Couverture du journal du 15/10/2021 Consulter le journal

Le Ludylab veut devenir le centre d’attraction du bocage vendéen

Fauché en plein élan après deux ans d'exploitation, Le Ludylab rouvre ses portes, bien décidé à faire de Chambretaud la capitale de la "sylicon Vendée".

La volière de drone indoor se déploie sur 900 mètres carrés @Ludylab

Si le Covid l’a contraint à huit mois de fermeture administrative, le Ludylab ne se départit pas de son enthousiasme. Pour sa réouverture, ce living lab rural fourmille de projets et affiche le plein de nouveautés. Sa dirigeante, Claire Mousset est bien décidée à faire de Chambretaud, commune du bocage où il est implanté, « la capitale de la « sylicon Vendée » ». Pied de nez à Paris, une Tour Eiffel de 32 mètres trône au centre de la cour de l’ancienne friche industrielle. « C’est un totem qui vise à faire parler du bocage vendéen et à capter l’attention des touristes qui se rendent au Puy du Fou voisin et des entreprises locales », s’amuse la co-fondatrice. Lancé en 2018, ce concept rapporté du Canada par Jean-Michel Mousset, ancien PDG du groupe de transport de Sainte-Florence et animateur du Cera, mêle lieu d’animation, d’apprentissage autour des nouvelles technologies, fablab et lieu de séminaires professionnels. Il propose des loisirs à la carte pour les particuliers et les professionnels, des salles de travail en groupe et des événements ouverts à tout public sur des thématiques liées à l’innovation et aux fondements de l’entreprise de demain. Le Ludylab organise le 19 juin une journée baptisée « Exploratoryum » avec tables-rondes et grands témoins (Hervé Fillaud, Les Engagés et Marc de la Villardière) sur la quête de sens, cloturé par un défilé de robes haute couture faites de déchets.

_CONSIGNE 1_: D'après l'article sur le Ludylab, pourquoi a-t-on dressé une Tour Eiffel de 32 mètres dans la cour ? Répondez en une à trois phrases.
_CONSIGNE 2_: Reprenez l'article sur le Ludylab à la suite de sa dernière phrase.

_LISTE DES ENTRÉES_:
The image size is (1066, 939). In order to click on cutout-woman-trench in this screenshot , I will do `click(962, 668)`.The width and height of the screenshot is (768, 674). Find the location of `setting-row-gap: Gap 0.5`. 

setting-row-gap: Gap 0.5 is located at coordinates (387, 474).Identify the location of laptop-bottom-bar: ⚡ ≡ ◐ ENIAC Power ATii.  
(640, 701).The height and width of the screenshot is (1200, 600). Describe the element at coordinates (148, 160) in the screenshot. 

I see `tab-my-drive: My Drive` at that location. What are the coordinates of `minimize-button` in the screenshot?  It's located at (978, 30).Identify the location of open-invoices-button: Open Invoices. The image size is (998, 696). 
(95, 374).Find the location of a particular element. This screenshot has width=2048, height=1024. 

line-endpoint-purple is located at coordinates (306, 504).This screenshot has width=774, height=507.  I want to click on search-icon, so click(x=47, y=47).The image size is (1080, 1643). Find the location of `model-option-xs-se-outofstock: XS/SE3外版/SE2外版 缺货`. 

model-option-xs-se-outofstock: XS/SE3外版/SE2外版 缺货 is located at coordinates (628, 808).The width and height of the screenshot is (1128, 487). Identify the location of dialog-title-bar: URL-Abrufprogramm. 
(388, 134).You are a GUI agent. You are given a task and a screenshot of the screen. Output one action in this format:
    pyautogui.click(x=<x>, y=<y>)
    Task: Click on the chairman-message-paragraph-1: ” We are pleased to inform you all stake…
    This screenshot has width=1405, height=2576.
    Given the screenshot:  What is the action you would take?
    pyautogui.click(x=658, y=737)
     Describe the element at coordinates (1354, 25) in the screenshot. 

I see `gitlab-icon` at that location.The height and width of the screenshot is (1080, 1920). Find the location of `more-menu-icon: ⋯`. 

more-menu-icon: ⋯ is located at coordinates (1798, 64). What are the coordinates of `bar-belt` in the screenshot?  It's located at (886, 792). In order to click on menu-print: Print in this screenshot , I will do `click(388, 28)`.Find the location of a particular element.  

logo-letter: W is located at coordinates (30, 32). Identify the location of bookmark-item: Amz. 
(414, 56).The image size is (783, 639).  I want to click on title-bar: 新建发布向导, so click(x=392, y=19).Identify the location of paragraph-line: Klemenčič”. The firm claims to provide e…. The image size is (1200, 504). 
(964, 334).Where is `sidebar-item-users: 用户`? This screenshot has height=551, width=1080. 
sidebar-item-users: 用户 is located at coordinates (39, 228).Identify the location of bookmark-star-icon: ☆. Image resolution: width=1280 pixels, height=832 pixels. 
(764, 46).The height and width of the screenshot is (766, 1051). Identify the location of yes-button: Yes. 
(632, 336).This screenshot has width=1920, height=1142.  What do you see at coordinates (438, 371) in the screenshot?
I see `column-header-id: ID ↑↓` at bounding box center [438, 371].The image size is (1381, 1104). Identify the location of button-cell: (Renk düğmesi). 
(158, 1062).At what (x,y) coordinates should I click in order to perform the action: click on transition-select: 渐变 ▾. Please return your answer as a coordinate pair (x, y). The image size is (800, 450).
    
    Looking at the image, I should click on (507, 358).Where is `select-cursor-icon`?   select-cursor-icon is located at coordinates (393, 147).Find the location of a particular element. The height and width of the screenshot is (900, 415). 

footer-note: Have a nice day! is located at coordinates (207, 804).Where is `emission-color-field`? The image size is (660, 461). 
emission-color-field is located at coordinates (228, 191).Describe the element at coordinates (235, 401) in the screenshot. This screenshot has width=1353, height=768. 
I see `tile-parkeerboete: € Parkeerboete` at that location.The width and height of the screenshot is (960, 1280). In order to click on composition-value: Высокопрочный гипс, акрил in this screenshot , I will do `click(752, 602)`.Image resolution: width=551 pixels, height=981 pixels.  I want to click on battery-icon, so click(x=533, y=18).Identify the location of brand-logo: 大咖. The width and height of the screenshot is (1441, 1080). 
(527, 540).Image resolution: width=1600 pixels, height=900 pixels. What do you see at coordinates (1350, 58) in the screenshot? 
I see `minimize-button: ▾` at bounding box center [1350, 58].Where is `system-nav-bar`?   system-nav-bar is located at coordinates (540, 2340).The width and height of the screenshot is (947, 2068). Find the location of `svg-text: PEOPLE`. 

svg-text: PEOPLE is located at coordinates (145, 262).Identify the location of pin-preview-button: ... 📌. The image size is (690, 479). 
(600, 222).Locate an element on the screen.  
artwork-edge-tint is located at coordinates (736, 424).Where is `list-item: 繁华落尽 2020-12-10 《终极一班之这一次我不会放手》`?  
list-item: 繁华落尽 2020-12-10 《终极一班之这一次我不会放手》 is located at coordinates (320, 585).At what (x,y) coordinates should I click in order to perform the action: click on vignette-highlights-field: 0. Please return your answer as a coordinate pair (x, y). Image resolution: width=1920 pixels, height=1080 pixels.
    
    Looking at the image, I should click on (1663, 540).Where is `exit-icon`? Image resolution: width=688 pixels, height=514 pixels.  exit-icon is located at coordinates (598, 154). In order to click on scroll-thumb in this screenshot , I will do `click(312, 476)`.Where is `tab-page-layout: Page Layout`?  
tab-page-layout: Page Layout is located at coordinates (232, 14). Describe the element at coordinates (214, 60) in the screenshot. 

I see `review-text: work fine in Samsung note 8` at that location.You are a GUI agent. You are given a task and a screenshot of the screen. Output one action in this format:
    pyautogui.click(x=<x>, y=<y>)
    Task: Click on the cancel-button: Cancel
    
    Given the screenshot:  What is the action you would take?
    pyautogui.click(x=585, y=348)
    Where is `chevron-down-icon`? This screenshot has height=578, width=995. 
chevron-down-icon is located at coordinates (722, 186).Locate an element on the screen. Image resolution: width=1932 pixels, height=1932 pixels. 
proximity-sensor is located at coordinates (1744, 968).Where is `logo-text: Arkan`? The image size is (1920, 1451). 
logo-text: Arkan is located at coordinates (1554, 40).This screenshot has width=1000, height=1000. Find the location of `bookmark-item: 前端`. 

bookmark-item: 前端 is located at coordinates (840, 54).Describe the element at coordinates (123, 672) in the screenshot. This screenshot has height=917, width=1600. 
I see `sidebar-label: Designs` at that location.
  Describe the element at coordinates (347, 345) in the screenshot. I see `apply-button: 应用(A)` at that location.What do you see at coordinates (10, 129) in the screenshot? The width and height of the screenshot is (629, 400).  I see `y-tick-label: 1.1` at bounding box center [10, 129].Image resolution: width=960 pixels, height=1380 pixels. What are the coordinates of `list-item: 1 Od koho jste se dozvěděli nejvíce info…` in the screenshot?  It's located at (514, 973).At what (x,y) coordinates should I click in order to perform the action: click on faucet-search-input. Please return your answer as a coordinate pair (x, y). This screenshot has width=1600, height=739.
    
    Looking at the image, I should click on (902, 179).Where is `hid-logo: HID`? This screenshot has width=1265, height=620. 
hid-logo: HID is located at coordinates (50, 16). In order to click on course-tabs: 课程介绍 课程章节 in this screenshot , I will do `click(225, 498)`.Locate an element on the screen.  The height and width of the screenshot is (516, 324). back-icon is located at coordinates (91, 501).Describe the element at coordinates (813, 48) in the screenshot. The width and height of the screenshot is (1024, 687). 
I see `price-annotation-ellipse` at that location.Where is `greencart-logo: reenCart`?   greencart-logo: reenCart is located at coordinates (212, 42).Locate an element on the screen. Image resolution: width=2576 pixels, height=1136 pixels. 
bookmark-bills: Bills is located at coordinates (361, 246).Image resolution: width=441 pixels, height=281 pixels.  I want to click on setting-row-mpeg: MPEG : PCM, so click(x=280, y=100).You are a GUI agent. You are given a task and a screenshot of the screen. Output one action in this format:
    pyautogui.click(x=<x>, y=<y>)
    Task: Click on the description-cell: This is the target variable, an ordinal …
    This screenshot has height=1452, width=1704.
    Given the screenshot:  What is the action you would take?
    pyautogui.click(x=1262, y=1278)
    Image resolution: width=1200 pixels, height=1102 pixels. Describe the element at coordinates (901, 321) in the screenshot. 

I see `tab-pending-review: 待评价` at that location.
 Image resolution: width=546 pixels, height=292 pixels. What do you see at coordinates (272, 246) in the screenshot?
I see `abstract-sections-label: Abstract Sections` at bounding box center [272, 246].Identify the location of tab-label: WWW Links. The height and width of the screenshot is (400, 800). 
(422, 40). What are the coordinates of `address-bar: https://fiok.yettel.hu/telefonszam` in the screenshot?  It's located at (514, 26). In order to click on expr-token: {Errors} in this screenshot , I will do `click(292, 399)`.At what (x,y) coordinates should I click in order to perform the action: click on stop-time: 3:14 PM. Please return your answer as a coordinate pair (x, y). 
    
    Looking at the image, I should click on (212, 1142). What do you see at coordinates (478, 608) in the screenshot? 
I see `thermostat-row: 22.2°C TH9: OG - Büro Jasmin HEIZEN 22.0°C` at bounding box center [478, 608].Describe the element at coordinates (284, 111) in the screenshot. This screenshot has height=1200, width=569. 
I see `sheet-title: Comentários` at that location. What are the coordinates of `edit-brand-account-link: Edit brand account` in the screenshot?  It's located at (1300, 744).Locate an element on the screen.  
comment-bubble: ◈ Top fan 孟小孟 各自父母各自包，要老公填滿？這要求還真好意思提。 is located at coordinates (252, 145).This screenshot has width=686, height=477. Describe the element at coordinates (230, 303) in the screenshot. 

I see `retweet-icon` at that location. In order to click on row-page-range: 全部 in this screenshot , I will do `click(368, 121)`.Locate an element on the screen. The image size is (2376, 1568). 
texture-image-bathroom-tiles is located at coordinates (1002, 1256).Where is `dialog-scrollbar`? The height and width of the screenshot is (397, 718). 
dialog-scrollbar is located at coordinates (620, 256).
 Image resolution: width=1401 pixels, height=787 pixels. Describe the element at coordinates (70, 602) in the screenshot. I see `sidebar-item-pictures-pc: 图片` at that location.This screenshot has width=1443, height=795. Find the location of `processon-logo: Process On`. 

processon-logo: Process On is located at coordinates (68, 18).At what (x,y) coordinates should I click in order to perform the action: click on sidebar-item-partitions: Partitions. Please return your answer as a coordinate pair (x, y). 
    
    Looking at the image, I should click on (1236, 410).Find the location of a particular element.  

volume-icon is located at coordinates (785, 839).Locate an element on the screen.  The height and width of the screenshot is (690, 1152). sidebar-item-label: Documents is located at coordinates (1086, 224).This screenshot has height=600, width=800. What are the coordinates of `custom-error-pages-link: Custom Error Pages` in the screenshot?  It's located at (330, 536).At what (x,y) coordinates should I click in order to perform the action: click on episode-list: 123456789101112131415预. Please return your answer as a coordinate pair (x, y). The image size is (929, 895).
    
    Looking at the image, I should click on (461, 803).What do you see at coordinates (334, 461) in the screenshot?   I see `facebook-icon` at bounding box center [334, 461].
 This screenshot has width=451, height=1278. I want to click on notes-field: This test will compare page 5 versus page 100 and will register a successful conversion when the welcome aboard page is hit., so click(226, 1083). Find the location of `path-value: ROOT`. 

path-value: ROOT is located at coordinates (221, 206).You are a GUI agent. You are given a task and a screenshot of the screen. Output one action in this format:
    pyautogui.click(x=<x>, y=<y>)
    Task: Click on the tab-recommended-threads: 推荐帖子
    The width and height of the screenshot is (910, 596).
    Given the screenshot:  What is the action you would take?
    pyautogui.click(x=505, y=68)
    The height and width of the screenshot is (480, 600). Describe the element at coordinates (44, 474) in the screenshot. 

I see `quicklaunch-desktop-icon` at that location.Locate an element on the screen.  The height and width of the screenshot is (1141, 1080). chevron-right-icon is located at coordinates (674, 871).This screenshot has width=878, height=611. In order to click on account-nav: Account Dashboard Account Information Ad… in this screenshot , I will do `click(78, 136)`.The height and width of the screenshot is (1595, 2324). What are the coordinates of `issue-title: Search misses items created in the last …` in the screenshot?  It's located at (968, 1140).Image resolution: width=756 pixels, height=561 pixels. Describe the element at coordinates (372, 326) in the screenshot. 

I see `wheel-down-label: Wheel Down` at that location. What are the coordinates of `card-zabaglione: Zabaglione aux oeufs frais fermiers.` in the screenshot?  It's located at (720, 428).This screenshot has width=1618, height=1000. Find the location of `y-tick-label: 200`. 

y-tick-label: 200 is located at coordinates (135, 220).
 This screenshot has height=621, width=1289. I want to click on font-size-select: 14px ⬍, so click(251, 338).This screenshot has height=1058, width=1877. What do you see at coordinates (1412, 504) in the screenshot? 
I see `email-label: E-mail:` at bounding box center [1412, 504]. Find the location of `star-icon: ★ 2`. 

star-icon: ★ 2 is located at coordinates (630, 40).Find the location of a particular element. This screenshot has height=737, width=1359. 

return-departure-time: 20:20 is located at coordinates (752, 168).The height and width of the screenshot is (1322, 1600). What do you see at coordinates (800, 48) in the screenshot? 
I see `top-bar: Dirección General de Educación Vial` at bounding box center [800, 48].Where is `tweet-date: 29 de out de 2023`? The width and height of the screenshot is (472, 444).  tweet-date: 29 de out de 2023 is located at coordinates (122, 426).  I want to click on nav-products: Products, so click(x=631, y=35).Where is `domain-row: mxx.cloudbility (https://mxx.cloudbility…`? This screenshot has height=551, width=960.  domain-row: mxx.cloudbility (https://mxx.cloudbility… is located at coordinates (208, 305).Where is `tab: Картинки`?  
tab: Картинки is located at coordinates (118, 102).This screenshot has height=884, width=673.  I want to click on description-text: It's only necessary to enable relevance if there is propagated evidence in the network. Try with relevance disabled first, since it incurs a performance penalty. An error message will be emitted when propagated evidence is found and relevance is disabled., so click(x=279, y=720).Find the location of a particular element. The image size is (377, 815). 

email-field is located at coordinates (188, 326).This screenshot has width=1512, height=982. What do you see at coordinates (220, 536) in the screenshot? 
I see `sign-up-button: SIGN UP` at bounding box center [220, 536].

_RÉSULTAT 1_: La co-fondatrice la présente comme un totem destiné à faire parler du bocage vendéen. Elle doit aussi capter l'attention des touristes qui se rendent au Puy du Fou voisin et celle des entreprises locales.

_RÉSULTAT 2_:
EYFFELA LUDYTEAM

L’équipe du Ludylab devant la Tour Eiffel de 32m @Ludylab

Le Ludylab dispose d’une volière de 900 m2 pour faire voler des drones

Le modèle économique est basé sur la recette des activités : pilotage de drones indoor, mais aussi délivrance du brevet de pilote, initiation à la prise de vue aérienne et séances d’immersion en 3D dans une vingtaine d’escape games en réalité augmentée, en partenariat notamment avec Ubisoft. S’y ajoute la location des salles de séminaire. Pour son premier exercice complet en 2019, le Ludylab – dont l’aménagement à coûté 1 M€ en 2018 – a réalisé un chiffre d’affaires de 400 000€. Sa clientèle se compose à 60% d’entreprises et à 40% de particuliers. Son attrait majeur : une volière de 900 mètres carrés où l’on peut apprendre à piloter toutes sortes de drones et participer à un escape game faisant appel à un drone.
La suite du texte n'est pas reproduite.